#### Document passage:
To increase your revenue, you must diversify your audience. The more people you get interested in your product, the better your business will do.
However you look at it, art is a business. The artist producing a painting on commission, the freelancer designing a website, the museum offering special benefits for new members- all are selling something.
But is art always a product? What about the value of the creative process to express emotions, political commentary or the development of skills? Does the intrinsic value of art get lost when it's tied to money and business? Or, does the exposure of people who would not normally visit a gallery or museum expand artistic reach beyond what traditional methods can ever do?
Four years ago I moved to San Francisco and started working at a new kind of art space.
111 Minna Gallery is a bar, event space, and art gallery in over 4,200 square feet. It has 2 full bars, 16 foot walls, and a convenient downtown location. Each month they produce an art show, which stays up day and night, during all events from happy hour to
Microcinema . During the 10 years it has been open, the space has developed a reputation for quality, affordable work, leaning towards the "street art" tendencies of the Mission School.
So here I am. The crowd varies from hipsters drooling over
Doze Green's work (myself included), to over-powdered (in more ways than one) young professionals leaving their drinks- and ring marks- on
Albert Dicruttalo's sculptures. Obviously, sometimes booze appreciation overpowers art appreciation, and vice versa. But I loved it. I still do. I meet all sorts of people and talk to them about their work, their influences, the last great movie they saw...it is a way of making a connection in a world where internet friends become part of your social circle.

#### Problem 1:
The essay on art as a business gives examples of parties who are all "selling something." List each of these examples.
#### Problem 2:
Rewrite the essay from "However you look" through "can ever do?", switching every instance of "museum" to "library".
Nothing in the listing is needed for this work.

#### Data under study:

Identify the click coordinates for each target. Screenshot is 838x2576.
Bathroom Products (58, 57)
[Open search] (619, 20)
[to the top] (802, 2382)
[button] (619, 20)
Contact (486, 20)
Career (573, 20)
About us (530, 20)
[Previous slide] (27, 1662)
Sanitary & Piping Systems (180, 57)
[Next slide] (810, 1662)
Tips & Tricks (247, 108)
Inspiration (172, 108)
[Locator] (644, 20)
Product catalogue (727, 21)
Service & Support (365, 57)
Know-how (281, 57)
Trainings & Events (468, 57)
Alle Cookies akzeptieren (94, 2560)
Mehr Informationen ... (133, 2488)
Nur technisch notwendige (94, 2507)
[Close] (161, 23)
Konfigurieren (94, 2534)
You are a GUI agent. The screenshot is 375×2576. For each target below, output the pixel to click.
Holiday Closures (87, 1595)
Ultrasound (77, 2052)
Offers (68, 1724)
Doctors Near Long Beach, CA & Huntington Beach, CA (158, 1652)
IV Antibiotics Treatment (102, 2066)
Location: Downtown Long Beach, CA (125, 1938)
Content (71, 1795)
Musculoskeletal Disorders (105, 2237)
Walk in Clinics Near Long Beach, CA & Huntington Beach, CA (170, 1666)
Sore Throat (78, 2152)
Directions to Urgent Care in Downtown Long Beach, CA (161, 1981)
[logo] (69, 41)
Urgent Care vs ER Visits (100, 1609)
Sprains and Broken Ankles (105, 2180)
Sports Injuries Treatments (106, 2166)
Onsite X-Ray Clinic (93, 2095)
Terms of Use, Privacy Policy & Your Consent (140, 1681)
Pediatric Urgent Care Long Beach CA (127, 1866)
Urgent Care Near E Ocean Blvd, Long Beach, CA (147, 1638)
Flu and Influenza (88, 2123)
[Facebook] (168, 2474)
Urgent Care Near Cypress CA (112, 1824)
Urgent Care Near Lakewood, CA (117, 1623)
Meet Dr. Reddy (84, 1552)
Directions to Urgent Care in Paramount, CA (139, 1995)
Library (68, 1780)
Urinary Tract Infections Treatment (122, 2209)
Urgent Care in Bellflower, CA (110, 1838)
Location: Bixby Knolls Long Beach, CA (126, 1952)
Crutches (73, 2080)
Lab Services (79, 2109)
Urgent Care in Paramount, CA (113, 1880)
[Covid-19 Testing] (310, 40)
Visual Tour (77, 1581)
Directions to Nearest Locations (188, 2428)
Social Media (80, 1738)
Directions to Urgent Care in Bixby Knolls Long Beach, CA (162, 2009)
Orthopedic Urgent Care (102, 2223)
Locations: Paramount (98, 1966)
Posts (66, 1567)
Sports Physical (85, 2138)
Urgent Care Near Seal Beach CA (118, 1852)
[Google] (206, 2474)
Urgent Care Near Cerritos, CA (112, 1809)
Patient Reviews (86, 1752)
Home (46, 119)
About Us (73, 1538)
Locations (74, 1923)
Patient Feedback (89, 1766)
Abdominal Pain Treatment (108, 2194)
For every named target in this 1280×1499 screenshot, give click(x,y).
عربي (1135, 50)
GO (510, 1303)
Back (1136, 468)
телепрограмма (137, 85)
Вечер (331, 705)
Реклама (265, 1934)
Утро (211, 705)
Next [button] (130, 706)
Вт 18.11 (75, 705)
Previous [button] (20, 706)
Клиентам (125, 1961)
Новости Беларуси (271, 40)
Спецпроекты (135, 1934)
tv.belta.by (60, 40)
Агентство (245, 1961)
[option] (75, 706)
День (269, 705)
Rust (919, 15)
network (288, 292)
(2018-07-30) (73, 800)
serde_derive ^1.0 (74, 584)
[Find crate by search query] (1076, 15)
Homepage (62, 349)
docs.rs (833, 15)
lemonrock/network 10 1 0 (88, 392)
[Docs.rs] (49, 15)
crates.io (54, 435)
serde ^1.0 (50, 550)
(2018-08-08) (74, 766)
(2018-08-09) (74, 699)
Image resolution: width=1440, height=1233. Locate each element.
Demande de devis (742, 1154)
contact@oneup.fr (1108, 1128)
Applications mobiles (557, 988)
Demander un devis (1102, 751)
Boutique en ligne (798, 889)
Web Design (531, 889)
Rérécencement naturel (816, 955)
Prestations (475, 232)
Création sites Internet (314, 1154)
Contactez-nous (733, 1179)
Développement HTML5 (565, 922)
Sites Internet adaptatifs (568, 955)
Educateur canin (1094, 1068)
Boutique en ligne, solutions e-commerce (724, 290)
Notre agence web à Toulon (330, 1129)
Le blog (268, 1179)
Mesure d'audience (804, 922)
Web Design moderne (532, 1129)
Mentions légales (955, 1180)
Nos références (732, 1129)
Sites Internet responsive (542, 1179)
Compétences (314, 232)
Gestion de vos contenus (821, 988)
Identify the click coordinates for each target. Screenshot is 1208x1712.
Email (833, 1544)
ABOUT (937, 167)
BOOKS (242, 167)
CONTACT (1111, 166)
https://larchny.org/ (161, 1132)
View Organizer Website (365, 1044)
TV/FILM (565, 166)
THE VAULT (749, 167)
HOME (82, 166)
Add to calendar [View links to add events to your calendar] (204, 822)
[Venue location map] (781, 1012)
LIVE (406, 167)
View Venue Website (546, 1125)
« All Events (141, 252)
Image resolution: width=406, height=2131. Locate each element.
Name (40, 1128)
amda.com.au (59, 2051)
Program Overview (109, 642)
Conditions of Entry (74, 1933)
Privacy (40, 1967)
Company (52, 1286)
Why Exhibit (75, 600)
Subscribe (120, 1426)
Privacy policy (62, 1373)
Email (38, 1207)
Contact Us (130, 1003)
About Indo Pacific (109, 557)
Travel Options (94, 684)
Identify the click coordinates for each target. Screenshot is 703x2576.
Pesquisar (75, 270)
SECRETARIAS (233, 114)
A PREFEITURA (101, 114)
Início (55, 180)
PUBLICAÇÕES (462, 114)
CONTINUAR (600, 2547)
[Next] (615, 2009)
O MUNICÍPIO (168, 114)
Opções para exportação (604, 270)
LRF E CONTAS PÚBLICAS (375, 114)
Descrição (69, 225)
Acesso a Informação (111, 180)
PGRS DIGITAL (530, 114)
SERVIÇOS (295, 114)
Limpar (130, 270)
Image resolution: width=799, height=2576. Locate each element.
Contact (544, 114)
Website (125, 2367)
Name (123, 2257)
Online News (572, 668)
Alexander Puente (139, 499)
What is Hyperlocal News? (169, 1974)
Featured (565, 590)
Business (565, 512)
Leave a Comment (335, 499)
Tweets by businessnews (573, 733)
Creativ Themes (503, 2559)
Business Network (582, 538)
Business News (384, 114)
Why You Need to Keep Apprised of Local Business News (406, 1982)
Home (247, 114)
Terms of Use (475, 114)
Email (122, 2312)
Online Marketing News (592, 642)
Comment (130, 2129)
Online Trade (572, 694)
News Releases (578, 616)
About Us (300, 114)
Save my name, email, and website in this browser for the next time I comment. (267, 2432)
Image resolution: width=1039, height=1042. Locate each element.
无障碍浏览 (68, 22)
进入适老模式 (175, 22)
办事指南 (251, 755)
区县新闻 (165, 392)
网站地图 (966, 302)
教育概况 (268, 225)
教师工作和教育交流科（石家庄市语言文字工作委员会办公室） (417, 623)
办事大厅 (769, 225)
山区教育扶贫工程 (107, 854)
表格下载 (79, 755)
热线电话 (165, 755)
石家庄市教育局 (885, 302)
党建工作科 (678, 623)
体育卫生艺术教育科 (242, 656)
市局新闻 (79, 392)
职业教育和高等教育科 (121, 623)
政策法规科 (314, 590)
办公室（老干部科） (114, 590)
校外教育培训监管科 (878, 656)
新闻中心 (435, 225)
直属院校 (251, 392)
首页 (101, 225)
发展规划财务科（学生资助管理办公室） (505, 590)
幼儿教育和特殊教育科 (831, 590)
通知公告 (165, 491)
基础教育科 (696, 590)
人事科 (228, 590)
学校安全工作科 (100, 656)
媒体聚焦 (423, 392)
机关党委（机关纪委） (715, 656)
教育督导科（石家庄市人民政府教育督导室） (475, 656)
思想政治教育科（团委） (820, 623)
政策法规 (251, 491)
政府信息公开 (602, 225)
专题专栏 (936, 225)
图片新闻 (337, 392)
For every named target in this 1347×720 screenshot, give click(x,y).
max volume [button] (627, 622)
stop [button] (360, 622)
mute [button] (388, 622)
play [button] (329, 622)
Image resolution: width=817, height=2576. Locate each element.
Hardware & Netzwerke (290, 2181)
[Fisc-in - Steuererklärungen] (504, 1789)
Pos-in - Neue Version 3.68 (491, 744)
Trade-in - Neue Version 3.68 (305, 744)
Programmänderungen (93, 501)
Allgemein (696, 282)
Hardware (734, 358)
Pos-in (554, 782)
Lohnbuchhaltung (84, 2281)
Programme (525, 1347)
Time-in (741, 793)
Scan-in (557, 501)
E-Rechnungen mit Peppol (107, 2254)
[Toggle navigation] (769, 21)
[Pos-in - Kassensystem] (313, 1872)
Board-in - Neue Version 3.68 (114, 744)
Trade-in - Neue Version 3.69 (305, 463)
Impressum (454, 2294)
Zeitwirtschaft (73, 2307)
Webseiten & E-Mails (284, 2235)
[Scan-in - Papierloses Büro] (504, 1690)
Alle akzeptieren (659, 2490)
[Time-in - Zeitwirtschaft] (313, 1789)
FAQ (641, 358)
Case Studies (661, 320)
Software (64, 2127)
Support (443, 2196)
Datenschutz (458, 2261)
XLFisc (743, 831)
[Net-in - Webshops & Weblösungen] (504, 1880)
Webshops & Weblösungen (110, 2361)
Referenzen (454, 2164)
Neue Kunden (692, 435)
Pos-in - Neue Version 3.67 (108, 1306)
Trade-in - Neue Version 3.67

#### Final answer 1:
The artist producing a painting on commission
The freelancer designing a website
The museum offering special benefits for new members

#### Final answer 2:
However you look at it, art is a business. The artist producing a painting on commission, the freelancer designing a website, the library offering special benefits for new members- all are selling something.
But is art always a product? What about the value of the creative process to express emotions, political commentary or the development of skills? Does the intrinsic value of art get lost when it's tied to money and business? Or, does the exposure of people who would not normally visit a gallery or library expand artistic reach beyond what traditional methods can ever do?